In December 1921 she drew a strip for the magazine Sandesh - Jemon Kormo Temni Phol (As you sow, so you reap). It shows a little boy trying to douse Sidhu the milkman with water to punish him for adulterating his milk. Instead he drenches his own school teacher by mistake. It’s simple slapstick but has all the elements that make a comic strip - image and Printed words says comic enthusiast and professor of English literature Abhijit Gupta.

AG1:  Image and printed word existing in same page

But De says they found even older strip which could well be called the first Bengali comic. Much of it is up on the walls because of some comic mad enthusiasts who collected them over the years as a passion project.

PD2:   Santana Dutta who is here fanatic comics collector asked me if Exhibition of Bengali comics possible in gallery space

As they pored through the collection, some of it falling apart, some riddled with silverfish, sourced from people’s attics and old book stores, a world opened up. Of artists like Kafi Khan and Narayan Debnath who produced thousands of comics but never got any respect from the art world says De.

PD3:they never got their due, they were never exhibited in a gallery space

In the Dressing Room of Europe, artist Kafi Khan only needs a few strokes to transform the same figure from Mussolini to Hitler to Stalin.

It’s not all serious. There are comics about the antics of Bantul the great, a short boy with broad shoulders and spindly legs. And Handa and Bhoda or Dumb and Dim.

The artists were obviously aware of the greater worlds of comics around them. The exhibition shows Laurel and Hardy heading off on a nautical jaunt in the 1940s. Characters that look very much like Mickey Mouse pop up in 1938. The chipmunks Chip n Dale get Bengali avatars in 1961. The influence might be American but the ethos remains fully Bengali says De.
There are comics about freedom fighters and Alexander the Great. There are pulpy detective comics like one where a svelte woman in a sari brandishes a revolver and thunders “You dirty fox”. In Mayukh Choudhury’s Agantuk (The Stranger) from 1960s, the alien hero has retractable talons long before the Wolverine says comics enthusiast and literature professor Abhijit Gupta

AG2: because he also Retractable nails. Nails come out . Much before wolverine.

He says it was thrilling llooking at the closeups and mid shots of epic comic strip battles.

AG3: Fight between two martians. Greatest fight in Bengali comics strip.

And comics didnt just tell stories. They sold stuff. A famous science fiction writer and an artist teamed up to sell Benzytol soap through the story of a fierce demon queen trying to find a soap that will protect her precious daughter from germs.
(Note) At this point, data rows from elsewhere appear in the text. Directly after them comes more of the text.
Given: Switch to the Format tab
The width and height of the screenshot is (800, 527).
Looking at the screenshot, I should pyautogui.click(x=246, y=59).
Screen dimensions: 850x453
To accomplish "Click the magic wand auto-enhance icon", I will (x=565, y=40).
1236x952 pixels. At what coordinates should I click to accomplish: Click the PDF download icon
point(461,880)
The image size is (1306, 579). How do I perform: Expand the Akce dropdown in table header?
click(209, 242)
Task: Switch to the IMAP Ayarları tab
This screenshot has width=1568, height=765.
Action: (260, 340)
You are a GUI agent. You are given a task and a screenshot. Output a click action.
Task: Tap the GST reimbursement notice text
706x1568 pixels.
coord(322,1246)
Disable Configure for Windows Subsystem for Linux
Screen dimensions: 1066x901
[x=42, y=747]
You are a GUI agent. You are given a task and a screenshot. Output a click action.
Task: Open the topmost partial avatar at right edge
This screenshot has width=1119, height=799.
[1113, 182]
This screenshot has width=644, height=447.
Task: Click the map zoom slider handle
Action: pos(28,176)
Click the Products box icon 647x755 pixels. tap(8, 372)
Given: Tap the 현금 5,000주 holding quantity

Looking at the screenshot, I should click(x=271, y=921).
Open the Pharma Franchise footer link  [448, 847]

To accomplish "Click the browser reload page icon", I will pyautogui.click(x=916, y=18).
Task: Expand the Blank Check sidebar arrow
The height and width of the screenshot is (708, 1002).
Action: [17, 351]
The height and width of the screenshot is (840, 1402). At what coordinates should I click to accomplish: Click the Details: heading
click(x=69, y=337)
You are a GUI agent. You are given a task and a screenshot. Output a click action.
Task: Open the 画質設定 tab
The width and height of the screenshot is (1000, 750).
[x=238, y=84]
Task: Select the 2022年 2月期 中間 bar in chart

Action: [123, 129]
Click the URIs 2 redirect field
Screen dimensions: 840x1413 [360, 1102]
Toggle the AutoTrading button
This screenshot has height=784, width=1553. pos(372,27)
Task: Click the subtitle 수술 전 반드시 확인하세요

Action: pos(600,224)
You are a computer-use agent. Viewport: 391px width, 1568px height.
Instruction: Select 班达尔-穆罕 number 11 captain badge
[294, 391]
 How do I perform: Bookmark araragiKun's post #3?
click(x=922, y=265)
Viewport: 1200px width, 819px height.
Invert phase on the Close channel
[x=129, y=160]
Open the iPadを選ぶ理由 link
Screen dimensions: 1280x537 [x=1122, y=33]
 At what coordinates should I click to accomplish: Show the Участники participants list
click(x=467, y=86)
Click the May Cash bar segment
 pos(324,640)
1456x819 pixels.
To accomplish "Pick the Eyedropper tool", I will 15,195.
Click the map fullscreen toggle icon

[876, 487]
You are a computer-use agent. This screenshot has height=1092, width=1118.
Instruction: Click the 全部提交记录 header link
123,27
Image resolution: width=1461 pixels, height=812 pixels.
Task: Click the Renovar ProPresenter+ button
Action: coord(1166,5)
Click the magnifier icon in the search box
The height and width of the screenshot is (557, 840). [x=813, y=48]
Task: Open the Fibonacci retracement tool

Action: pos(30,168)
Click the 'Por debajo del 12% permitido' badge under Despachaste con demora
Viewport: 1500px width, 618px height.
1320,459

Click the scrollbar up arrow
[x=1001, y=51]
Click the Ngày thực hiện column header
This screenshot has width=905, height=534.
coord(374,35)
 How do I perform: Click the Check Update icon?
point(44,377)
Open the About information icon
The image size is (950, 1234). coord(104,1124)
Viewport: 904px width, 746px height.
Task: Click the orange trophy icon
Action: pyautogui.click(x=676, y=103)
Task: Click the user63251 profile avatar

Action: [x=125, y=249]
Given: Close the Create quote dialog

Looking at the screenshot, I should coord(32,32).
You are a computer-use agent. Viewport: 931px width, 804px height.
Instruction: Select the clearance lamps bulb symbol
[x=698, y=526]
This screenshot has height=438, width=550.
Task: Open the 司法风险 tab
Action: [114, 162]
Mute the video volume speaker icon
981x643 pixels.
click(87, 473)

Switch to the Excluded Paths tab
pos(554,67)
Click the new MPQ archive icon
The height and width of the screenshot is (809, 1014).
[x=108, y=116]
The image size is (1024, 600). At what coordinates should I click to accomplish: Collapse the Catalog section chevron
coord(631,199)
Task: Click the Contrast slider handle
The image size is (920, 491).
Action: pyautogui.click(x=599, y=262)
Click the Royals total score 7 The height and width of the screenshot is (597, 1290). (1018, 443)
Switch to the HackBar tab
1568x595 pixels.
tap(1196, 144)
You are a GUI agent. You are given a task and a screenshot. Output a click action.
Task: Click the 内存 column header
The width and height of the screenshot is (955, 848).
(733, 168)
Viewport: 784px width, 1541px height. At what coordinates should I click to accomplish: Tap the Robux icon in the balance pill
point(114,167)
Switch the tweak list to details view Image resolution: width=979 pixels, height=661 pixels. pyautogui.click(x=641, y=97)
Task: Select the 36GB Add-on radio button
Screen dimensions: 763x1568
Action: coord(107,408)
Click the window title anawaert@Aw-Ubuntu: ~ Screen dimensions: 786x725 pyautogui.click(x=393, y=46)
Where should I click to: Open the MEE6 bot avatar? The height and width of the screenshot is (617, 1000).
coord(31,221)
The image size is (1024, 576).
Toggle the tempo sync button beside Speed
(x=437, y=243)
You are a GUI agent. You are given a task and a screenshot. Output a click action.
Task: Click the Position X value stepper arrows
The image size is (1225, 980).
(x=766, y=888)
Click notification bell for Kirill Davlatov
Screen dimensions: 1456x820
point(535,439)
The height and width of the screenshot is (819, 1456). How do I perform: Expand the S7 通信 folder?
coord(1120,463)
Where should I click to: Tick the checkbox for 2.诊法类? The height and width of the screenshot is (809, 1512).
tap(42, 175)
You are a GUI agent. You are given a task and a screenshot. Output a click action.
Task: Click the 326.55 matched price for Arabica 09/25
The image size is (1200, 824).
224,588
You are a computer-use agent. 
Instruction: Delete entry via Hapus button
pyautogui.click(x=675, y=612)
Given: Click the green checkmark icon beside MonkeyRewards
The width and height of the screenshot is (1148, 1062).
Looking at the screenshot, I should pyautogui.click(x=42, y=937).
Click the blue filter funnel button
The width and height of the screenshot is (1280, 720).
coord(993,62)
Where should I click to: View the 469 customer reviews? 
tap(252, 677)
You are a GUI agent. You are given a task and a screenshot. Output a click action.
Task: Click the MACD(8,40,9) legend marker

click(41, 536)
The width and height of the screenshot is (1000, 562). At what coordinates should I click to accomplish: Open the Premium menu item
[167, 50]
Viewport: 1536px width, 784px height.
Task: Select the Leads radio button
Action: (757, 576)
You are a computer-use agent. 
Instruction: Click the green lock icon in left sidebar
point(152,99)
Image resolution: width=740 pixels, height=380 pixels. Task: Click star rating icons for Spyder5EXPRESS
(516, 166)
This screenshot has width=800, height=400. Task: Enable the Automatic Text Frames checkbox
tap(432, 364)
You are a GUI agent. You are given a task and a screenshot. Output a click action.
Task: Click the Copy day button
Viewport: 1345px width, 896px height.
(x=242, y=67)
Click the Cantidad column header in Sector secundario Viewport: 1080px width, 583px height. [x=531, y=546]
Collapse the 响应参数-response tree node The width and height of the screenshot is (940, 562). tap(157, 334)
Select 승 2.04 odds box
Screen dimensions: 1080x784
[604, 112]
Pinaki De says comics meant for a Bengali audience was not viable as a livelihood.

PD4: money is not much. Very difficult to run a house with just comics

Illustrator Debashis Deb it was hard work hand drawing comics. Its a demanding medium. Long before computers they had to make sure every character looked the same, the proportions remained the same no matter what the angle. Its an intense medium and you have to care for it he says.

DD1: U have to be extremely caring. Bhalobastey hoy. Comics ekta otynoton intense ekta medium bojha jaay na.

Most of these artists were commercial illustrators. Comics was just part of what they did to bring in the money. They could never devote themselves to one strip like a Tintin or Asterix. In fact the golden age of Bengali comics ended when magazines started carrying international strips like Tinitin and Tarzan in translation.
The homegrown Bengali comics struggled to compete against the cosmopolitanism of Tintin and Asterix, They were literally lost in translation.
But for a little while they were back in the limelight in Kolkata.